- _Source data_

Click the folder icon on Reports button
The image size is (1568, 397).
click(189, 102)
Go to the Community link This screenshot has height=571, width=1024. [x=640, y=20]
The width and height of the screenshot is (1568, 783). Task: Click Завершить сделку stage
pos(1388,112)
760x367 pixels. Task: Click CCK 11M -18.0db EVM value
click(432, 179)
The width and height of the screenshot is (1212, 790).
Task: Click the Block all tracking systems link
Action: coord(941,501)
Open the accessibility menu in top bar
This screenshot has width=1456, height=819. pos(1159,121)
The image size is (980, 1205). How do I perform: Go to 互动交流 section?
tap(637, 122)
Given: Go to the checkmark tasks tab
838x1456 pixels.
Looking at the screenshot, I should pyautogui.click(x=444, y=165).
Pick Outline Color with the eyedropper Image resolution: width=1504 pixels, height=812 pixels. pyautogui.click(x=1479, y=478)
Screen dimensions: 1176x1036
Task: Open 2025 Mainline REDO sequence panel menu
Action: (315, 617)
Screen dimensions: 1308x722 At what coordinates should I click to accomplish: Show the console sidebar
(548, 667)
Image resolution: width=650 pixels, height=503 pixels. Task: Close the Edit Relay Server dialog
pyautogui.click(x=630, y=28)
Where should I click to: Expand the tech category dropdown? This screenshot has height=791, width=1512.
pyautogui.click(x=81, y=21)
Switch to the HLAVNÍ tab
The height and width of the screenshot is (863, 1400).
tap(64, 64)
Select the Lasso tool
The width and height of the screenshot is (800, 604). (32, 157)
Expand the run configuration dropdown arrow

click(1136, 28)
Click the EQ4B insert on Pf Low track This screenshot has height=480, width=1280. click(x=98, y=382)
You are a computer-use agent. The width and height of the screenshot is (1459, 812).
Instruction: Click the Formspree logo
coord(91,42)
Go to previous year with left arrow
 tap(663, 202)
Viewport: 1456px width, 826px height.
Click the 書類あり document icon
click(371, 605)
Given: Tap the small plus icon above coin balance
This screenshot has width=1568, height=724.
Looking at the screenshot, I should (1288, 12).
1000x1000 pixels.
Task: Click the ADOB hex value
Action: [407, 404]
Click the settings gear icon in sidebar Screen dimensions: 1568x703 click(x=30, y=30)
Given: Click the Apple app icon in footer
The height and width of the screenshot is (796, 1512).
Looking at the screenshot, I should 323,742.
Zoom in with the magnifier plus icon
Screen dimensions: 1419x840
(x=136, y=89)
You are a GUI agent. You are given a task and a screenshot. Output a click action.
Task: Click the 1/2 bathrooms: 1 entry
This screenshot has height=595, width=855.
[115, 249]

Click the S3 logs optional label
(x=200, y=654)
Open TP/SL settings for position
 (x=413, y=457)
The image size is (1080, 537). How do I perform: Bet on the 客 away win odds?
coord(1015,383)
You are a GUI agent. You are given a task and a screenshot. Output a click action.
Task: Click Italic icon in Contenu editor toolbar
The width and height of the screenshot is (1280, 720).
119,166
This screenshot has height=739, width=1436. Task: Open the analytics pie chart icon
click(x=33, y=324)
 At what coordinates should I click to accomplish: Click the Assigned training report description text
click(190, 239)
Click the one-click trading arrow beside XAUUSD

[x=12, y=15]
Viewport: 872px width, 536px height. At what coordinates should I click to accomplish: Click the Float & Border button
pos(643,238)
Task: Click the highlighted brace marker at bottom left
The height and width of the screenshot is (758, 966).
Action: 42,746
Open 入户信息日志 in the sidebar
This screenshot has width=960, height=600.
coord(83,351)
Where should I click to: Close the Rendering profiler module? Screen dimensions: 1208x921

- _Problem description_
Please repeat all of the entries above word for word, each line as it stands.

- _Written response_
Click the folder icon on Reports button
The image size is (1568, 397).
click(189, 102)
Go to the Community link This screenshot has height=571, width=1024. [x=640, y=20]
The width and height of the screenshot is (1568, 783). Task: Click Завершить сделку stage
pos(1388,112)
760x367 pixels. Task: Click CCK 11M -18.0db EVM value
click(432, 179)
The width and height of the screenshot is (1212, 790).
Task: Click the Block all tracking systems link
Action: coord(941,501)
Open the accessibility menu in top bar
This screenshot has width=1456, height=819. pos(1159,121)
The image size is (980, 1205). How do I perform: Go to 互动交流 section?
tap(637, 122)
Given: Go to the checkmark tasks tab
838x1456 pixels.
Looking at the screenshot, I should pyautogui.click(x=444, y=165).
Pick Outline Color with the eyedropper Image resolution: width=1504 pixels, height=812 pixels. pyautogui.click(x=1479, y=478)
Screen dimensions: 1176x1036
Task: Open 2025 Mainline REDO sequence panel menu
Action: (315, 617)
Screen dimensions: 1308x722 At what coordinates should I click to accomplish: Show the console sidebar
(548, 667)
Image resolution: width=650 pixels, height=503 pixels. Task: Close the Edit Relay Server dialog
pyautogui.click(x=630, y=28)
Where should I click to: Expand the tech category dropdown? This screenshot has height=791, width=1512.
pyautogui.click(x=81, y=21)
Switch to the HLAVNÍ tab
The height and width of the screenshot is (863, 1400).
tap(64, 64)
Select the Lasso tool
The width and height of the screenshot is (800, 604). (32, 157)
Expand the run configuration dropdown arrow

click(1136, 28)
Click the EQ4B insert on Pf Low track This screenshot has height=480, width=1280. click(x=98, y=382)
You are a computer-use agent. The width and height of the screenshot is (1459, 812).
Instruction: Click the Formspree logo
coord(91,42)
Go to previous year with left arrow
 tap(663, 202)
Viewport: 1456px width, 826px height.
Click the 書類あり document icon
click(371, 605)
Given: Tap the small plus icon above coin balance
This screenshot has width=1568, height=724.
Looking at the screenshot, I should (1288, 12).
1000x1000 pixels.
Task: Click the ADOB hex value
Action: [407, 404]
Click the settings gear icon in sidebar Screen dimensions: 1568x703 click(x=30, y=30)
Given: Click the Apple app icon in footer
The height and width of the screenshot is (796, 1512).
Looking at the screenshot, I should 323,742.
Zoom in with the magnifier plus icon
Screen dimensions: 1419x840
(x=136, y=89)
You are a GUI agent. You are given a task and a screenshot. Output a click action.
Task: Click the 1/2 bathrooms: 1 entry
This screenshot has height=595, width=855.
[115, 249]

Click the S3 logs optional label
(x=200, y=654)
Open TP/SL settings for position
 (x=413, y=457)
The image size is (1080, 537). How do I perform: Bet on the 客 away win odds?
coord(1015,383)
You are a GUI agent. You are given a task and a screenshot. Output a click action.
Task: Click Italic icon in Contenu editor toolbar
The width and height of the screenshot is (1280, 720).
119,166
This screenshot has height=739, width=1436. Task: Open the analytics pie chart icon
click(x=33, y=324)
 At what coordinates should I click to accomplish: Click the Assigned training report description text
click(190, 239)
Click the one-click trading arrow beside XAUUSD

[x=12, y=15]
Viewport: 872px width, 536px height. At what coordinates should I click to accomplish: Click the Float & Border button
pos(643,238)
Task: Click the highlighted brace marker at bottom left
The height and width of the screenshot is (758, 966).
Action: 42,746
Open 入户信息日志 in the sidebar
This screenshot has width=960, height=600.
coord(83,351)
Where should I click to: Close the Rendering profiler module? Screen dimensions: 1208x921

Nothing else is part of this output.